Verdriet en ontheemding
Meer nog dan het beschrijven van een verlies is de kleine roman Tom is dood van Marie Darrieussecq het verhaal van een posttraumatische shock. Tien jaar na het dodelijke ongeluk van haar vierjarige zoontje begint de moeder in een schrift aantekeningen te maken die betrekking hebben op haar verdriet.
Vanaf het begin is het gezin ontheemd, letterlijk. Zij, een Française, en haar man, een Brit, zijn vanuit Canada naar Australië verhuisd. Met haar familie, die woont op het Franse platteland, is weinig contact. Zijn familie blijft zelfs helemaal onbenoemd. Hun vrienden zijn ze tijdens hun nomadische bestaan verloren. De moeder spreekt beperkt Engels. Ook mentaal is er weinig om op terug te vallen na het overlijden van Tom, de tweede van hun drie kinderen. Ze zijn atheïst en wars van tradities of rituelen. Bijzetting in het familiegraf van haar Franse familie is geen optie. Het kind wordt dan ook gecremeerd met alleen de ouders erbij en de as wordt in een bos in Tasmanië verspreid. Kan het verlatener voor een kind van een Parisienne en een Londenaar?
Van het pad
Het leed isoleert de moeder nog verder. Na de dood van Tom heeft ze geen oog voor het verdriet van haar man of van de andere kinderen en al helemaal niet voor dat van de grootouders in Frankrijk. Lange tijd is ze niet in staat een woord uit te brengen. ’s Nachts hoort ze waangeluiden.
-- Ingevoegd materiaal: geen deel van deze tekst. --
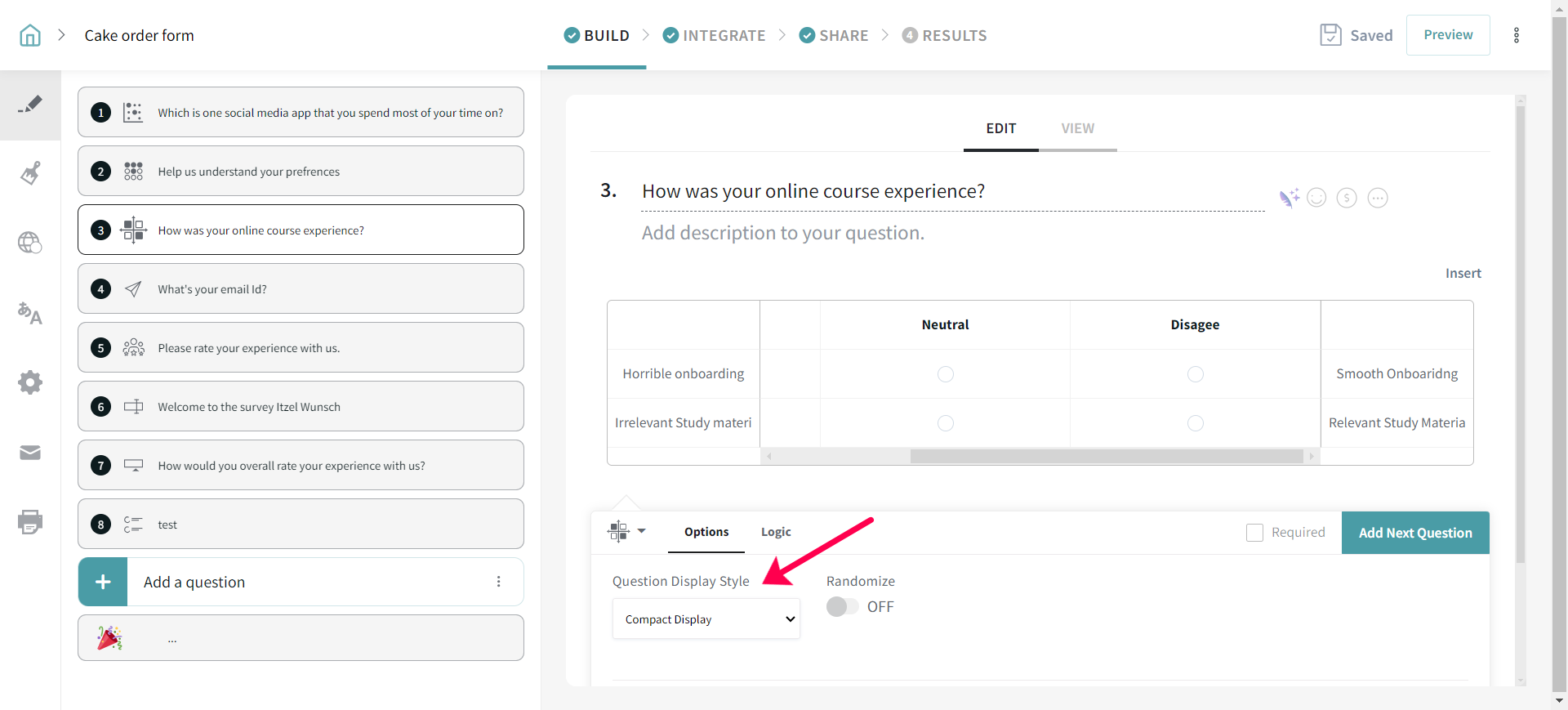The height and width of the screenshot is (710, 1568).
Task: Click the AI sparkle icon beside question
Action: pyautogui.click(x=1289, y=198)
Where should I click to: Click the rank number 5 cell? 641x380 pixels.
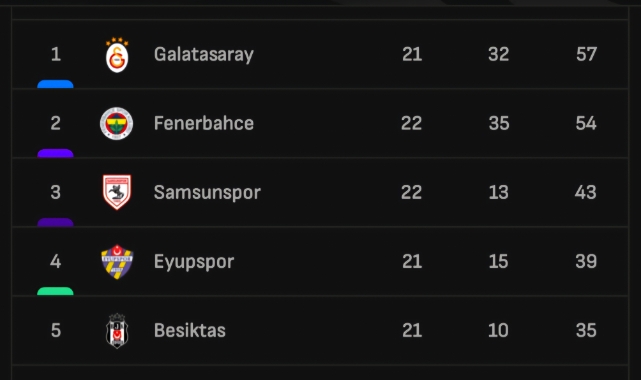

Ze zet het huis vol opnameapparatuur om Toms stem op te vangen. Ze belandt in een kliniek en later neemt ze deel aan diverse gespreksgroepen. Dat duurt niet lang, want ze vindt dat haar verlies niet te vergelijken is met dat van de anderen. De dood van een kind is erger dan de dood van een geliefde, een ouder of een volwassen kind, vindt ze. Zelfs erger dan de dood van een baby, want die is er maar zo kort geweest.
Het boek is op te vatten als een exposé van de egocentrische, zelfs egoïstische kern van verdriet: ík ben iets kwijtgeraakt. Of het is te lezen als een verslag van een groeiende ontheemding: de vorige generatie heeft nog een thuis (in Frankrijk), deze generatie leidt een losgezongen, globalistisch bestaan en de volgende eindigt naamloos in de jungle van Tasmanië. Maar in de eerste plaats is het een verslag van de rouwperiode van een moeder na het overlijden van haar kind. Ze is een tijdje van het pad maar hervindt zich weer.
Een vergelijking met een ander, veel gelezen en geprezen boek over een overleden kind dringt zich tijdens het lezen op: Schaduwkind van P.F. Thomése. Al laat de weerslag van een zo groot persoonlijk lijden zich moeilijk vergelijken. Schaduwkind bestaat ook uit korte, aantekeningachtige stukjes. Maar waar het bij Darrieussecq vaststellingen zijn, zijn het bij Thomése uiterst behoedzame, bijna tastende observaties. Voortdurend zoekt hij naar woorden, en vindt ze soms om een flinter te beschrijven van een wereld die zich opeens volstrekt anders manifesteert. Daartegen steekt Tom is Dood wat kil en klinisch af. Je zou bijna zeggen: minder warmbloedig.